Data excerpts:
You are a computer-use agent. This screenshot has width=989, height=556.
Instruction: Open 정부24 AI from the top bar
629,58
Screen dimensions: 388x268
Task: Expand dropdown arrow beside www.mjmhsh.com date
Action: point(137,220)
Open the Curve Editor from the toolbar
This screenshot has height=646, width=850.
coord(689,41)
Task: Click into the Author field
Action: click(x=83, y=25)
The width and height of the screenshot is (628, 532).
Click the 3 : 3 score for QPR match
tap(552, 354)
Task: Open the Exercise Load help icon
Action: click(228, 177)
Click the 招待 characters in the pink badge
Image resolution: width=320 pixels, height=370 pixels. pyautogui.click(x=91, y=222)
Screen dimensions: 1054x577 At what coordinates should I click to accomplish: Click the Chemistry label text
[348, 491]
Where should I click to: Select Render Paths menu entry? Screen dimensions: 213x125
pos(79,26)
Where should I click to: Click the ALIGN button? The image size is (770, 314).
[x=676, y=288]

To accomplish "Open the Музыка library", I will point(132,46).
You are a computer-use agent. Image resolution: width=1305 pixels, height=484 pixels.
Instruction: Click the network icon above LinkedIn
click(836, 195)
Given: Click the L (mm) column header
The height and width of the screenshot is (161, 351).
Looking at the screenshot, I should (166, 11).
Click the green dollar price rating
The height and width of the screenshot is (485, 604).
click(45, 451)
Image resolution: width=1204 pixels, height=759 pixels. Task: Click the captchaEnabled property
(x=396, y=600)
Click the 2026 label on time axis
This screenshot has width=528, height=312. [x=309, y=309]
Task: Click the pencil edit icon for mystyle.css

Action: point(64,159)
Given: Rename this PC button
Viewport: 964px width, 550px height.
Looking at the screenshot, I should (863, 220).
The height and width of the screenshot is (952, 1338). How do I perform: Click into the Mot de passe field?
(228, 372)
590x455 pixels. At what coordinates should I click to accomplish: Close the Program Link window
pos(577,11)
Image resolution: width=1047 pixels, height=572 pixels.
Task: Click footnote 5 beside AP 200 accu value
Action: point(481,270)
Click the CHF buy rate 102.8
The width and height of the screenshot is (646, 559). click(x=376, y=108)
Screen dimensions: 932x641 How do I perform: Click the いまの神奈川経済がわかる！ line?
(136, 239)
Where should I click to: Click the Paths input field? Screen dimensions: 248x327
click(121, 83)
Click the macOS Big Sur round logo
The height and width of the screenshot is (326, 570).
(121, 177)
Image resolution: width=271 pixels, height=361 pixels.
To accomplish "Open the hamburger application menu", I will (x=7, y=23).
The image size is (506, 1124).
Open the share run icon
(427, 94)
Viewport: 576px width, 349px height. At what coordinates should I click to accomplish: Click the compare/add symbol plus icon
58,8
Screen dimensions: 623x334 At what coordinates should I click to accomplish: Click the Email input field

REQUIRED ACTION
Return all of the entries word for word.

SOLUTION
You are a computer-use agent. This screenshot has width=989, height=556.
Instruction: Open 정부24 AI from the top bar
629,58
Screen dimensions: 388x268
Task: Expand dropdown arrow beside www.mjmhsh.com date
Action: point(137,220)
Open the Curve Editor from the toolbar
This screenshot has height=646, width=850.
coord(689,41)
Task: Click into the Author field
Action: click(x=83, y=25)
The width and height of the screenshot is (628, 532).
Click the 3 : 3 score for QPR match
tap(552, 354)
Task: Open the Exercise Load help icon
Action: click(228, 177)
Click the 招待 characters in the pink badge
Image resolution: width=320 pixels, height=370 pixels. pyautogui.click(x=91, y=222)
Screen dimensions: 1054x577 At what coordinates should I click to accomplish: Click the Chemistry label text
[348, 491]
Where should I click to: Select Render Paths menu entry? Screen dimensions: 213x125
pos(79,26)
Where should I click to: Click the ALIGN button? The image size is (770, 314).
[x=676, y=288]

To accomplish "Open the Музыка library", I will point(132,46).
You are a computer-use agent. Image resolution: width=1305 pixels, height=484 pixels.
Instruction: Click the network icon above LinkedIn
click(836, 195)
Given: Click the L (mm) column header
The height and width of the screenshot is (161, 351).
Looking at the screenshot, I should (166, 11).
Click the green dollar price rating
The height and width of the screenshot is (485, 604).
click(45, 451)
Image resolution: width=1204 pixels, height=759 pixels. Task: Click the captchaEnabled property
(x=396, y=600)
Click the 2026 label on time axis
This screenshot has width=528, height=312. [x=309, y=309]
Task: Click the pencil edit icon for mystyle.css

Action: point(64,159)
Given: Rename this PC button
Viewport: 964px width, 550px height.
Looking at the screenshot, I should (863, 220).
The height and width of the screenshot is (952, 1338). How do I perform: Click into the Mot de passe field?
(228, 372)
590x455 pixels. At what coordinates should I click to accomplish: Close the Program Link window
pos(577,11)
Image resolution: width=1047 pixels, height=572 pixels.
Task: Click footnote 5 beside AP 200 accu value
Action: point(481,270)
Click the CHF buy rate 102.8
The width and height of the screenshot is (646, 559). click(x=376, y=108)
Screen dimensions: 932x641 How do I perform: Click the いまの神奈川経済がわかる！ line?
(136, 239)
Where should I click to: Click the Paths input field? Screen dimensions: 248x327
click(121, 83)
Click the macOS Big Sur round logo
The height and width of the screenshot is (326, 570).
(121, 177)
Image resolution: width=271 pixels, height=361 pixels.
To accomplish "Open the hamburger application menu", I will (x=7, y=23).
The image size is (506, 1124).
Open the share run icon
(427, 94)
Viewport: 576px width, 349px height. At what coordinates should I click to accomplish: Click the compare/add symbol plus icon
58,8
Screen dimensions: 623x334 At what coordinates should I click to accomplish: Click the Email input field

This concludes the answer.